HB699 Alabama 2012 Session
Summary
- Primary Sponsor
Greg WrenRepublican- Session
- Regular Session 2012
- Title
- Alternative fuels, incentives, biodiesel, cellulosic alcohol, compressed natural gas, use of vehicles using alternative fuels promoted, Sec. 23-2-150 am'd
- Summary
HB699 would promote use of alternative-fuel vehicles in Alabama through incentives, tax credits, in-state biofuel support, and regulatory changes that favor biodiesel, cellulosic ethanol, and other alternative fuels.
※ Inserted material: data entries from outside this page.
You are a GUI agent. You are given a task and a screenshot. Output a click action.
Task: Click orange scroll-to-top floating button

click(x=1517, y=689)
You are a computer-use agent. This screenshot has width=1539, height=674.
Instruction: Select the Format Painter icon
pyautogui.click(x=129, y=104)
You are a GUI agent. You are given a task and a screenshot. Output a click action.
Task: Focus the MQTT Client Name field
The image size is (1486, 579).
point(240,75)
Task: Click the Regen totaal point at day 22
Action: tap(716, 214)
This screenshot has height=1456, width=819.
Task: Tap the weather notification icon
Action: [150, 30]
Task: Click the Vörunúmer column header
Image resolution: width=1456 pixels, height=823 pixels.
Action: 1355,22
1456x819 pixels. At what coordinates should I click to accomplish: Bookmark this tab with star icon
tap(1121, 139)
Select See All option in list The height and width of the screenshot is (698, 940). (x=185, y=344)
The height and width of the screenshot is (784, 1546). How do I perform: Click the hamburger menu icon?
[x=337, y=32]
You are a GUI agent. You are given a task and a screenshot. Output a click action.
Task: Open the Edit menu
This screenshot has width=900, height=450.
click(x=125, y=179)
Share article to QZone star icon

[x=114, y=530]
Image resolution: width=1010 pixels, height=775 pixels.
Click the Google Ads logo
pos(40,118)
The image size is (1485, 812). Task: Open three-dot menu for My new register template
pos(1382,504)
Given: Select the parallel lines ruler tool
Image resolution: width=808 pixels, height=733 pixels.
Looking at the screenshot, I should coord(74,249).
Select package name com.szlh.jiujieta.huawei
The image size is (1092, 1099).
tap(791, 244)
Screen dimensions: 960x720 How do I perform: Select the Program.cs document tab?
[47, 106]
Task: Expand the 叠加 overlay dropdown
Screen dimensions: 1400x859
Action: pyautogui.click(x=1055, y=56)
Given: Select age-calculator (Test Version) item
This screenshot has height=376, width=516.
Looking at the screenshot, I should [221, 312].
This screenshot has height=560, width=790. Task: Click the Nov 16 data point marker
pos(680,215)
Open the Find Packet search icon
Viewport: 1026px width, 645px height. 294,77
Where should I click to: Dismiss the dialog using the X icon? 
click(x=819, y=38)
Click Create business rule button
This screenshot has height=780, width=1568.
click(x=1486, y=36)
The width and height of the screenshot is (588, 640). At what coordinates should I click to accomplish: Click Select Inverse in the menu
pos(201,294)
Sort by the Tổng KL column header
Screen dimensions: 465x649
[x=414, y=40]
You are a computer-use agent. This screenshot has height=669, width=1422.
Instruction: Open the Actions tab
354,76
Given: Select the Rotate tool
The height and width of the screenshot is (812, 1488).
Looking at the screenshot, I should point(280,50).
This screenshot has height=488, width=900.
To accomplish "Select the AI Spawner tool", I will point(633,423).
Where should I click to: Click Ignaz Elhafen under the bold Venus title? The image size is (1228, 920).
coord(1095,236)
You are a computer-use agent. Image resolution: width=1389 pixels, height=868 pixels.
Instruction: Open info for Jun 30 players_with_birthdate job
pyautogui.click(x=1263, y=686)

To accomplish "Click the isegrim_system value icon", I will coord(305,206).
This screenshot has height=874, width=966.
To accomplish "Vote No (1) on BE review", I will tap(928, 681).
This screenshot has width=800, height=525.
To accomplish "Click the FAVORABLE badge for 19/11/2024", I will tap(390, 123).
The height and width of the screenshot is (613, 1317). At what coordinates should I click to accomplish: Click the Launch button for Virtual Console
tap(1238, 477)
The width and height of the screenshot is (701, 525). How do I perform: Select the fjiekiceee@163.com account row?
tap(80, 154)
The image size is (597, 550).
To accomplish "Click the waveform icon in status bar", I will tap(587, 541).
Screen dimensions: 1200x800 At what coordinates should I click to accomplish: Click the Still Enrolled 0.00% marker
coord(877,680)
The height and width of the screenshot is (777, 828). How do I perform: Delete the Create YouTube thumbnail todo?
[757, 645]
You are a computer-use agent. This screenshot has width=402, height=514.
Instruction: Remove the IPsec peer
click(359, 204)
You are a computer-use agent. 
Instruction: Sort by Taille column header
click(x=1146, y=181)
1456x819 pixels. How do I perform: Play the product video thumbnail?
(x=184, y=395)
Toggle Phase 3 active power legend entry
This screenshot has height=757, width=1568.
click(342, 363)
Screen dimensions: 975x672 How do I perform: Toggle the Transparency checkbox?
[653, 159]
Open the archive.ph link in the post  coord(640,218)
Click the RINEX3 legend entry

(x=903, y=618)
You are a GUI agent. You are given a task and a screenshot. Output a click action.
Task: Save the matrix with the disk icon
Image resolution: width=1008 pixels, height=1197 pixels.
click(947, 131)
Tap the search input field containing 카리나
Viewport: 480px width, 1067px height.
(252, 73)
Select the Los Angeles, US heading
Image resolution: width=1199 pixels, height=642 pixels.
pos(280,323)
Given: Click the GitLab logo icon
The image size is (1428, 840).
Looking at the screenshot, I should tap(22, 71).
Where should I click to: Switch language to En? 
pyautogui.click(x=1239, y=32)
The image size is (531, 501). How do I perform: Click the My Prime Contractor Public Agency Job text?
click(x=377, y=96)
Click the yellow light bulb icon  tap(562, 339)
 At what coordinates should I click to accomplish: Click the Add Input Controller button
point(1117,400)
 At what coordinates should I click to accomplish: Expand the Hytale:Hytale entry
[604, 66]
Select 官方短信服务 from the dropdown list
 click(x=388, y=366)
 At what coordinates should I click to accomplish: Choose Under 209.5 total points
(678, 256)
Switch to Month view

What This Bill DoesIt creates incentives for acquiring vehicles powered by compressed natural gas, liquefied natural gas, propane, or electricity and for installing refueling equipment. It establishes an in-state biodiesel and cellulosic ethanol payment program run by the Center for Alternative Fuels, with quarterly payments for five years. It provides liability protection for refueling-equipment providers, toll exemptions and HOV-lane access for certain alt-fuel vehicles, and imposes no PSC rate regulation for electric vehicle charging. It also adds income tax credits for purchasing eligible vehicles and for installing refueling equipment, with caps and five-year carryforward, plus related regulations and severability provisions.
Who It Affects- In-state biodiesel and cellulosic ethanol producers, who could receive quarterly payments (up to specified quarterly amounts) and must file quarterly production reports to receive funds, with payments expiring after five years.
- Alabama residents and businesses purchasing or placing in service permitted vehicles or installing refueling/electric charging equipment, who could receive income tax credits (up to $1,500 per vehicle or $1,500 for modifications; refueling equipment credits with caps) and may gain toll exemptions, HOV-lane access, and voluntary EV charging installations. Insurance providers and toll authorities may also be affected by related provisions.
Key ProvisionsAI-generated summary using openai/gpt-5-nano on Feb 24, 2026. May contain errors — refer to the official bill text for accuracy.- New biodiesel and cellulosic ethanol payment program: quarterly payments (biodiesel: $900,000 total per quarter; cellulosic ethanol: $1,250,000 per quarter minus prior quarter) administered by the Center for Alternative Fuels; payments expire after five years.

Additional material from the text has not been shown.